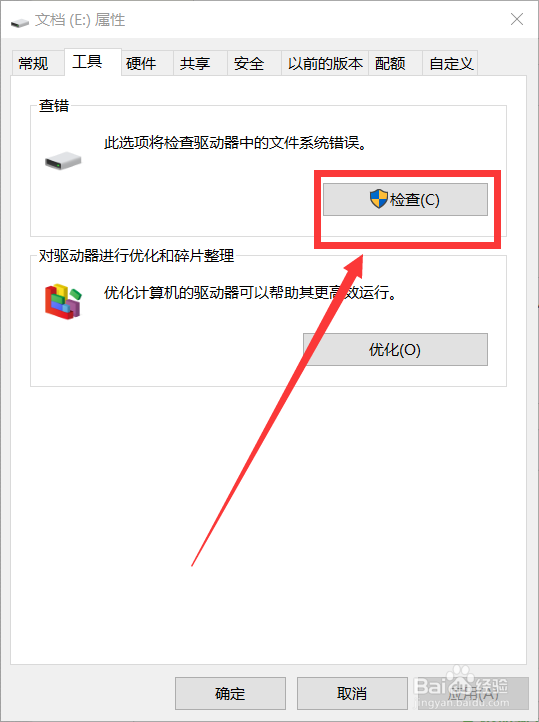
Task: Click the gray hard drive icon under 查错
Action: coord(63,161)
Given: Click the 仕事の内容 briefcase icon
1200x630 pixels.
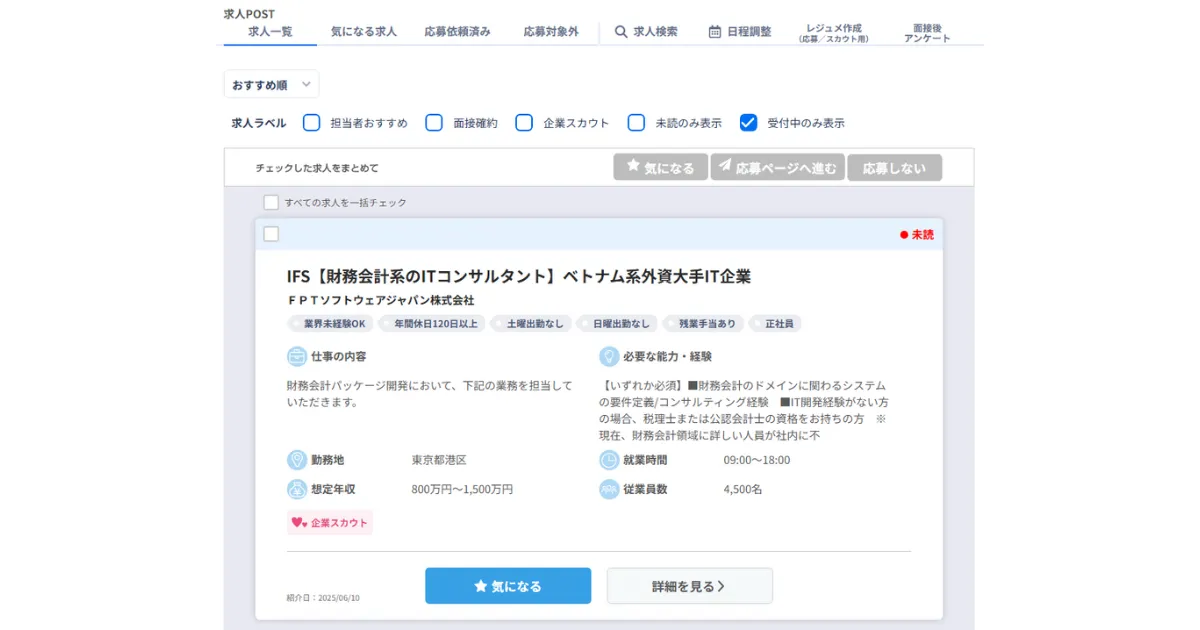Looking at the screenshot, I should pyautogui.click(x=297, y=356).
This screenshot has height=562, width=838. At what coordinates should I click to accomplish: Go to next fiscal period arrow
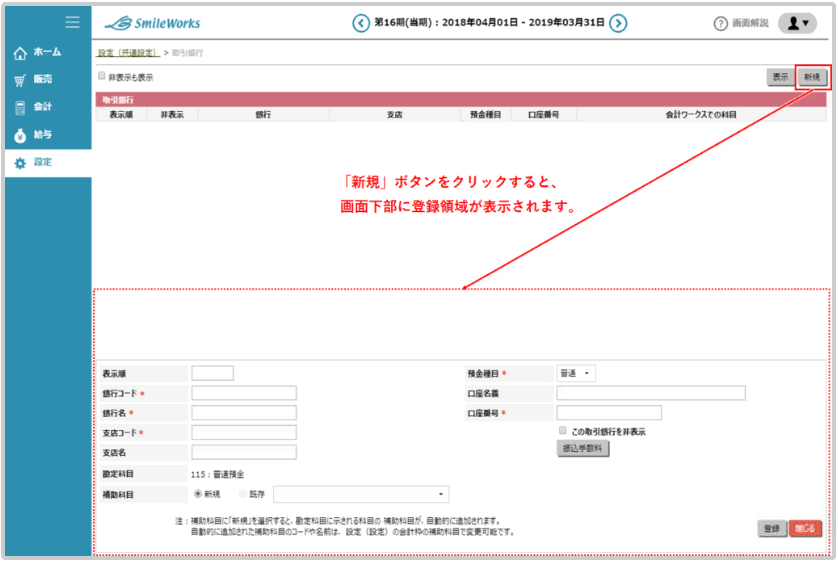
§ §
◆ WHAT NEEDS TO BE DONE
After locating the line with "Given: Click the 仕事の内容 briefcase icon", transcribe it and the rest of the data above exactly as written, without any picture.

◆ RESPONSE TO THE TASK
Given: Click the 仕事の内容 briefcase icon
1200x630 pixels.
Looking at the screenshot, I should pyautogui.click(x=297, y=356).
This screenshot has height=562, width=838. At what coordinates should I click to accomplish: Go to next fiscal period arrow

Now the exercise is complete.